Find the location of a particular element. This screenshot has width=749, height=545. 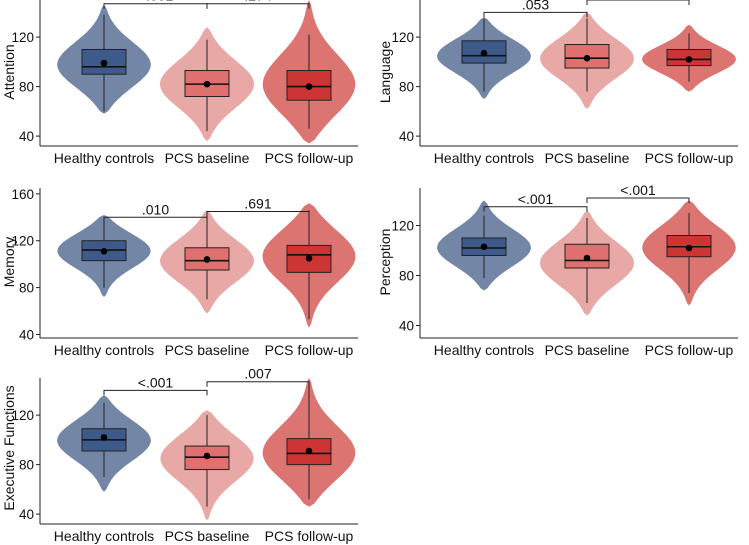

significance-bracket: .274 is located at coordinates (258, 4).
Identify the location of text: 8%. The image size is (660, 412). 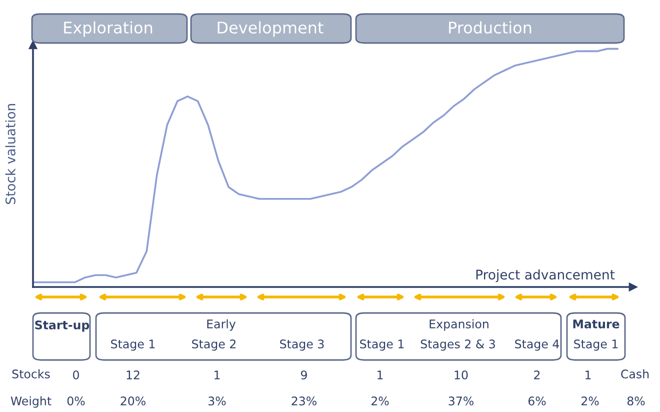
(636, 401).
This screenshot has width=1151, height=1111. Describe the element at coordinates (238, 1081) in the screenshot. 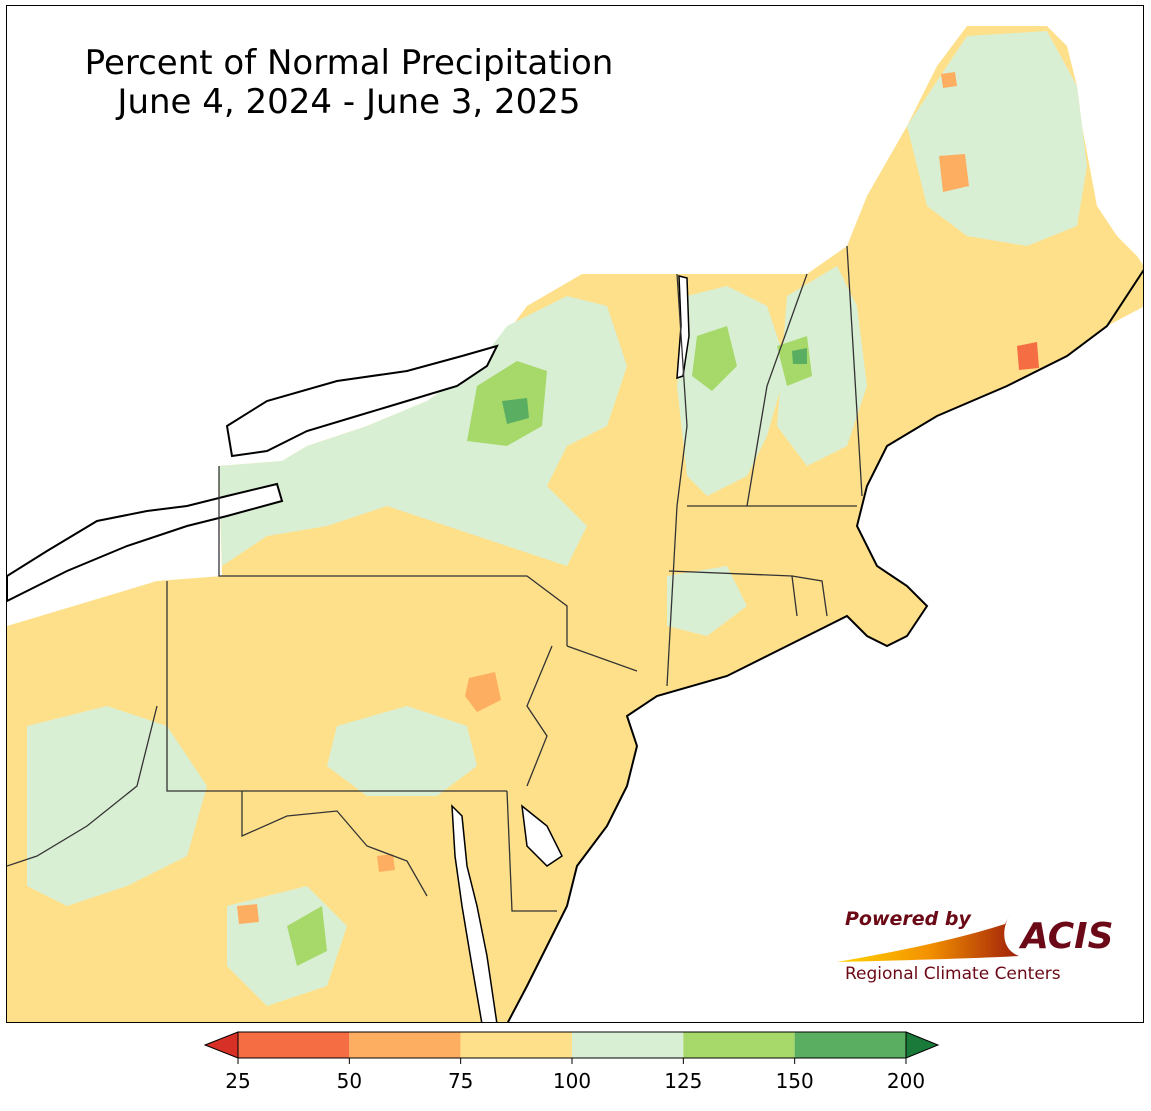

I see `colorbar-tick-label: 25` at that location.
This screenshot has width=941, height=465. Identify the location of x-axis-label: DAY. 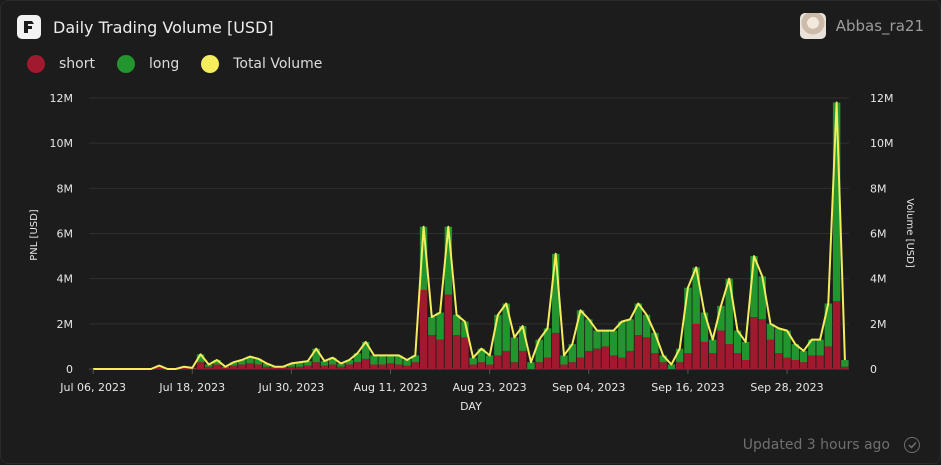
(471, 406).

**Task instructions**
Print the lines from the one containing "This screenshot has width=1151, height=1111." to the end of the records, both ends included, copied exactly. Leave out the pictures.

**Exercise result**
This screenshot has width=1151, height=1111. Describe the element at coordinates (238, 1081) in the screenshot. 

I see `colorbar-tick-label: 25` at that location.
This screenshot has width=941, height=465. Identify the location of x-axis-label: DAY. 
(471, 406).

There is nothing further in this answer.